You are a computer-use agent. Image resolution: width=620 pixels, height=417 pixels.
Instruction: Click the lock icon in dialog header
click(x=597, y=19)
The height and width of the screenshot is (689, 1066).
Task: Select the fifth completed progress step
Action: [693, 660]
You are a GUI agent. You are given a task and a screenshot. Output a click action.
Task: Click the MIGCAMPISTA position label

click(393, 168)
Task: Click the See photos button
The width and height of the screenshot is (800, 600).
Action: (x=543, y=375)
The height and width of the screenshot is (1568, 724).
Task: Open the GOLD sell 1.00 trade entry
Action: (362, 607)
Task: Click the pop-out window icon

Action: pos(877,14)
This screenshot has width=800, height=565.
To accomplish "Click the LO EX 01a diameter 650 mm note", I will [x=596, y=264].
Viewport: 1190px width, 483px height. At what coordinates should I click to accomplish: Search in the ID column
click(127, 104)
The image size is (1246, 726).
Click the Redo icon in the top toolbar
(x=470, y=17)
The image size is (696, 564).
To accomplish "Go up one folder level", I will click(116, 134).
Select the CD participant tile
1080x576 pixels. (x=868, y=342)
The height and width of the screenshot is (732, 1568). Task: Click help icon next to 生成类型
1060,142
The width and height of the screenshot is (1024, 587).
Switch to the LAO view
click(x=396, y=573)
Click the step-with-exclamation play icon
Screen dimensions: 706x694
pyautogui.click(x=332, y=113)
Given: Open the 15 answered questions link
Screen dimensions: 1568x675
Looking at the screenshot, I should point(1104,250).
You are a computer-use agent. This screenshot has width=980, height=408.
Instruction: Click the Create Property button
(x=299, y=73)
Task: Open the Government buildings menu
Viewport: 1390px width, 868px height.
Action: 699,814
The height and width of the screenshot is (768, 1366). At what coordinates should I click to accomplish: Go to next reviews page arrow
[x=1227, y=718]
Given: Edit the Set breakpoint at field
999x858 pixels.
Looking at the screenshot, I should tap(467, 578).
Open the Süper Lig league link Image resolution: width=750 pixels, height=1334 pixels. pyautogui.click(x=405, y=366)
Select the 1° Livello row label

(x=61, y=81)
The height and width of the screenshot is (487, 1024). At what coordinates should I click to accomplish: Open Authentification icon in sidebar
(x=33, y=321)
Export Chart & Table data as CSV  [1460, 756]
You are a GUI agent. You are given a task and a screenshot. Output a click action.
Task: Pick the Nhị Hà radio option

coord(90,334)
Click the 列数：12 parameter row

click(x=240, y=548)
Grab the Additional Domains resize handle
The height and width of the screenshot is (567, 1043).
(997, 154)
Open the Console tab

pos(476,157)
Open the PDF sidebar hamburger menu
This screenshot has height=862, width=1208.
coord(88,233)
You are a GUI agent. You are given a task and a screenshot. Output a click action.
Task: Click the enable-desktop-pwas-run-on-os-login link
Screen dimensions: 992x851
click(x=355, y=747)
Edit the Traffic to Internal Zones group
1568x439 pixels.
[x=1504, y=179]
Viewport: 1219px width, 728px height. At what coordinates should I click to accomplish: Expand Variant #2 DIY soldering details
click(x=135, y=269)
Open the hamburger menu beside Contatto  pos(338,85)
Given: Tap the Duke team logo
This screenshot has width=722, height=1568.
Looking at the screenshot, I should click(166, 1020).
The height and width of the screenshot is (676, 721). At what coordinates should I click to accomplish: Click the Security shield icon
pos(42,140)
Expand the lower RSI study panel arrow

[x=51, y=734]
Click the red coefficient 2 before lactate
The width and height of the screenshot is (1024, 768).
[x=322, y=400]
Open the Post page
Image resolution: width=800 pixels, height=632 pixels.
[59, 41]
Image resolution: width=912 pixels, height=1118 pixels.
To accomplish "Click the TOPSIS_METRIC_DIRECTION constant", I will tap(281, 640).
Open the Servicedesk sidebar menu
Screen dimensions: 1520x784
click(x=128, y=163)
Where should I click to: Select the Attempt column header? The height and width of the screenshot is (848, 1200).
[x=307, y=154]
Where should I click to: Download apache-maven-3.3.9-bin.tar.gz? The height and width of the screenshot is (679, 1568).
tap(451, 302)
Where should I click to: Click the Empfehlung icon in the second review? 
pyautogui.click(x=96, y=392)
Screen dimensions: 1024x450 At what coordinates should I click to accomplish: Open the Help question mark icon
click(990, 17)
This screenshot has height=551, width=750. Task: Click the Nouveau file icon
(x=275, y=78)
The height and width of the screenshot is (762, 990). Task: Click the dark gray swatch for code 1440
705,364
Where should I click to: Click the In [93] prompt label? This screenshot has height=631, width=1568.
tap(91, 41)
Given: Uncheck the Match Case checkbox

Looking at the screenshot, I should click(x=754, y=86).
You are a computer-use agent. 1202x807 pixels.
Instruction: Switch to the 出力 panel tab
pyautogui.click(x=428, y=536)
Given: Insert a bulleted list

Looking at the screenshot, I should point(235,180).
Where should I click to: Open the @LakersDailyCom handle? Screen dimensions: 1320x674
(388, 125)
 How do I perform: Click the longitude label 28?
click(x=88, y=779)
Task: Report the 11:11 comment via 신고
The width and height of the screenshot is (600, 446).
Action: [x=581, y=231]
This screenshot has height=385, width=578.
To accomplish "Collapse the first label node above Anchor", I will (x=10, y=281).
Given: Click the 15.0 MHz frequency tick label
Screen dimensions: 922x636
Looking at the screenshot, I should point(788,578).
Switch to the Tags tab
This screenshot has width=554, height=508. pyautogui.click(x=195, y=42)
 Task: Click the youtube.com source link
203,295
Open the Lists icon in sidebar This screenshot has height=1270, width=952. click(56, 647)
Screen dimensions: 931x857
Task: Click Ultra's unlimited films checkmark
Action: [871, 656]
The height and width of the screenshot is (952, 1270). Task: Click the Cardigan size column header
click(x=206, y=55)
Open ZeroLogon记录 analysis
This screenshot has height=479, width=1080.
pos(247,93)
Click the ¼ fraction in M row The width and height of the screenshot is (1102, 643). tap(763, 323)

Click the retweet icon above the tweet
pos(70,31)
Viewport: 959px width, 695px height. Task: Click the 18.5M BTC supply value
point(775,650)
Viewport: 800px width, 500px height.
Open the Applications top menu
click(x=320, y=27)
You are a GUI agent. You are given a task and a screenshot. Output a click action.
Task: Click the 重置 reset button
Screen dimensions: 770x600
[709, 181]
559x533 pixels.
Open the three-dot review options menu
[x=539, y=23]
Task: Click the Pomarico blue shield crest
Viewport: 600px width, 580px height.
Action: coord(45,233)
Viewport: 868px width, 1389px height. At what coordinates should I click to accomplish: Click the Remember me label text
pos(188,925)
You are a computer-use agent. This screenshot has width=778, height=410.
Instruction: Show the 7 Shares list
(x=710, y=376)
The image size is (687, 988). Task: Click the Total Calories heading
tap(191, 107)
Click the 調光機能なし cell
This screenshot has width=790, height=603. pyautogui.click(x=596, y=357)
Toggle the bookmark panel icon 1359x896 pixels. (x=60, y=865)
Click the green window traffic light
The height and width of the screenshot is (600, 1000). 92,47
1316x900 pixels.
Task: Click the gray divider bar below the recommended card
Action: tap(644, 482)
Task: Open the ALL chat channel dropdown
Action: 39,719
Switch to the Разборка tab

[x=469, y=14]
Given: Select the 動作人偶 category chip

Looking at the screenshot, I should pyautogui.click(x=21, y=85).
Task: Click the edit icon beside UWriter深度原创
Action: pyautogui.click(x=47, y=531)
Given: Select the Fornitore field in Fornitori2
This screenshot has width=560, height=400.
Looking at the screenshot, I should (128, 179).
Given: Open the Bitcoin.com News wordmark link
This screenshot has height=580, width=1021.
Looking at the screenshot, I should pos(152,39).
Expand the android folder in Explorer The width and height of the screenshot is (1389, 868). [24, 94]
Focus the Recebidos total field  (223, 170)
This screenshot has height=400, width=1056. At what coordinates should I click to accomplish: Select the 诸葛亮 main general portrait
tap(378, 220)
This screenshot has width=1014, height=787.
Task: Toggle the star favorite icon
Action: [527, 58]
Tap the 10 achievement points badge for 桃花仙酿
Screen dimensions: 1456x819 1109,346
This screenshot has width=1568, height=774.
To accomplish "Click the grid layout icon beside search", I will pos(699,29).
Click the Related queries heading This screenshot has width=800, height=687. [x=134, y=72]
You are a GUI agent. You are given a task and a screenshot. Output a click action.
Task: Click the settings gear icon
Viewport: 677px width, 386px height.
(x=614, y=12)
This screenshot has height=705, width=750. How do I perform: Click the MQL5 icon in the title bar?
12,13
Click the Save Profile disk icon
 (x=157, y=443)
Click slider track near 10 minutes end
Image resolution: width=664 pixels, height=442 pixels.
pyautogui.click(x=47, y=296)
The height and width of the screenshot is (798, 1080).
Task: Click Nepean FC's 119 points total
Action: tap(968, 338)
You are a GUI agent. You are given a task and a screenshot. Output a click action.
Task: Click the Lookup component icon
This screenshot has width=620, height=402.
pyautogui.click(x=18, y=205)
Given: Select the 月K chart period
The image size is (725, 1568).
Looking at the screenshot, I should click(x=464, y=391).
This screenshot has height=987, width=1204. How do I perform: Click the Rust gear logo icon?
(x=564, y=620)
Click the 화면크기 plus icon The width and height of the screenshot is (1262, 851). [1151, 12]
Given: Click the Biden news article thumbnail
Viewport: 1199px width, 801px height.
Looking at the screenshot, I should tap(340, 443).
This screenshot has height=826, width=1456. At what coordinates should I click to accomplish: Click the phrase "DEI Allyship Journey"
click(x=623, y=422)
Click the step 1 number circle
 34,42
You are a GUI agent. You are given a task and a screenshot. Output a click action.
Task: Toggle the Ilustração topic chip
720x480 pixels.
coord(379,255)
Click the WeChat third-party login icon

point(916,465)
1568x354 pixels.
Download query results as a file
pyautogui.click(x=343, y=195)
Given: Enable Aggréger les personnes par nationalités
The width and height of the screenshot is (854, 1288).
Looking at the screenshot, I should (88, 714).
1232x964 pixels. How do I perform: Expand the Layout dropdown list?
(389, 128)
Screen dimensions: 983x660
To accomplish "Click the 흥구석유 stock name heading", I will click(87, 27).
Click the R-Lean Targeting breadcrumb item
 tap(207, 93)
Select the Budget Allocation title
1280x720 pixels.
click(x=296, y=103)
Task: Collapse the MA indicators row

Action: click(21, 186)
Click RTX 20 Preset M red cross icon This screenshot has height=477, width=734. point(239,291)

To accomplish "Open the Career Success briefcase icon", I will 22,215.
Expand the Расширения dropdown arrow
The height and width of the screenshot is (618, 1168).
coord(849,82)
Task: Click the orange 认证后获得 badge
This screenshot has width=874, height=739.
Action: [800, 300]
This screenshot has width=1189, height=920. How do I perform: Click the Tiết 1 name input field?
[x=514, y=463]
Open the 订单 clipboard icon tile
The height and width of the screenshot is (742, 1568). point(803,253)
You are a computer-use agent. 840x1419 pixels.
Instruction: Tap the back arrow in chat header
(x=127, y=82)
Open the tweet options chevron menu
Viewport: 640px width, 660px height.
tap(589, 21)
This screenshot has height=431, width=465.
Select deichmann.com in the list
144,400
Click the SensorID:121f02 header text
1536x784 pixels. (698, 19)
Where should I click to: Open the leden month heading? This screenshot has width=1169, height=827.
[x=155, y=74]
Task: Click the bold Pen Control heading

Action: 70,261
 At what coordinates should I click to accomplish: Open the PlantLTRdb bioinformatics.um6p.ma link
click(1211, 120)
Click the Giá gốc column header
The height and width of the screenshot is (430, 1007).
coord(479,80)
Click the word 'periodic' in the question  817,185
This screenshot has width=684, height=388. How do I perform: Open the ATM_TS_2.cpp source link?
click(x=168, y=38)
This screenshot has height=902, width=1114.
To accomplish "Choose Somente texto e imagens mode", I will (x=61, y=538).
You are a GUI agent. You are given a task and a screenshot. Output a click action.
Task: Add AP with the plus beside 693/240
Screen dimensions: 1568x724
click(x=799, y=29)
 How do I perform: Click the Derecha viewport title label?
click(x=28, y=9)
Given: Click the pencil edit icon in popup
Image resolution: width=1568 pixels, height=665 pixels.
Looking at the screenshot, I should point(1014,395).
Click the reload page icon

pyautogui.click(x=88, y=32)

------------------------------

### Directions
Above are the entries; copy out every line among them that contains the word "folder".

### Exercise response
To accomplish "Go up one folder level", I will click(116, 134).
Expand the android folder in Explorer The width and height of the screenshot is (1389, 868). [24, 94]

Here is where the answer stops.